Dataset:
____________

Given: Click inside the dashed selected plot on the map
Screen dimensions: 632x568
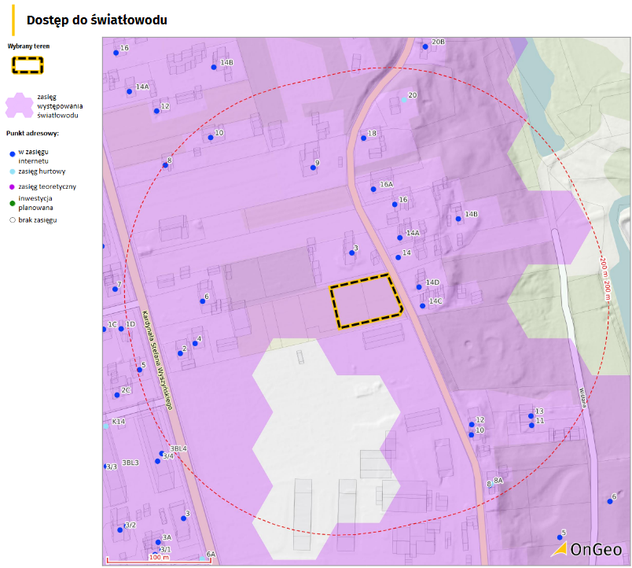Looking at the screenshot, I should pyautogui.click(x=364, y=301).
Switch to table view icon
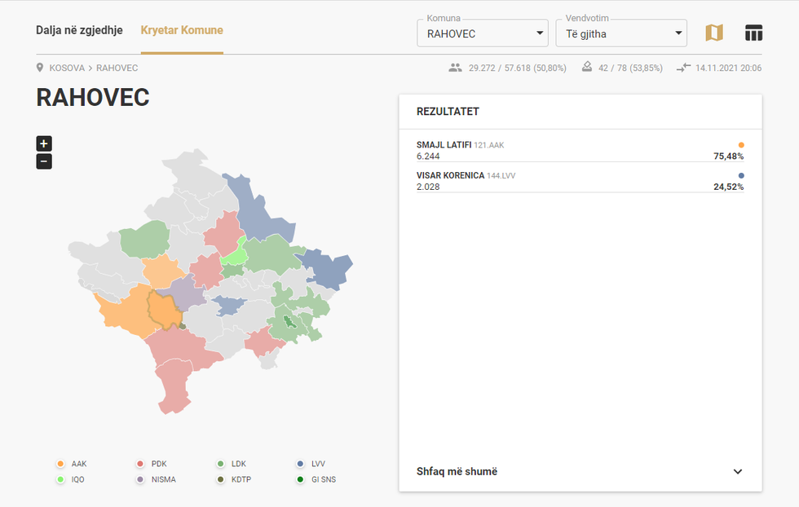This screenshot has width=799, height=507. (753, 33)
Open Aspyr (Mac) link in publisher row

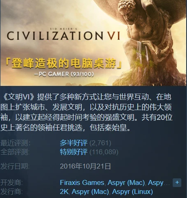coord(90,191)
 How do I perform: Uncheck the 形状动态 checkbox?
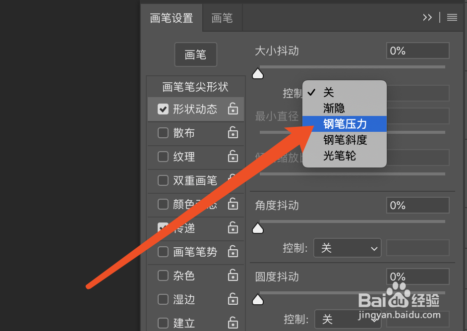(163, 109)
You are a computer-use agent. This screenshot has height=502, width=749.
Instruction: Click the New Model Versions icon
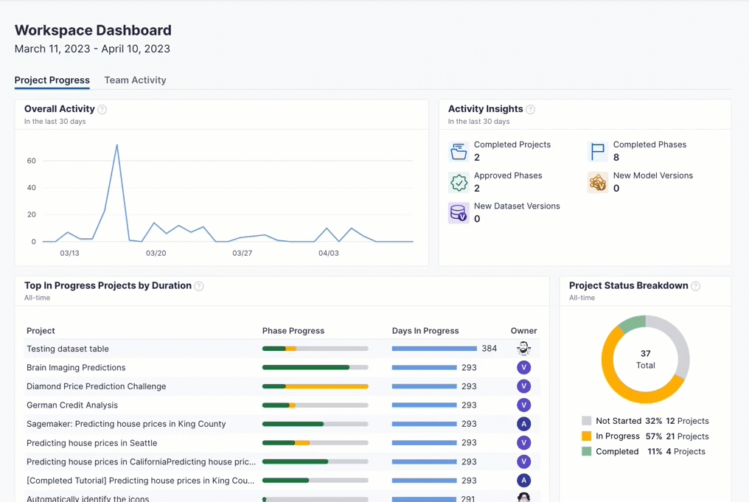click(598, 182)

____________

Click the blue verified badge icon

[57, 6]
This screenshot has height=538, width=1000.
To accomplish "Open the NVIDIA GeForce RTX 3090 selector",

____________

Objective:
Please retype the records starting at the line containing "You are a computer-use" and ending at the line containing "click(598, 182)", leaving the pictures out of your answer.

Full response:
You are a computer-use agent. This screenshot has height=502, width=749.
Instruction: Click the New Model Versions icon
click(598, 182)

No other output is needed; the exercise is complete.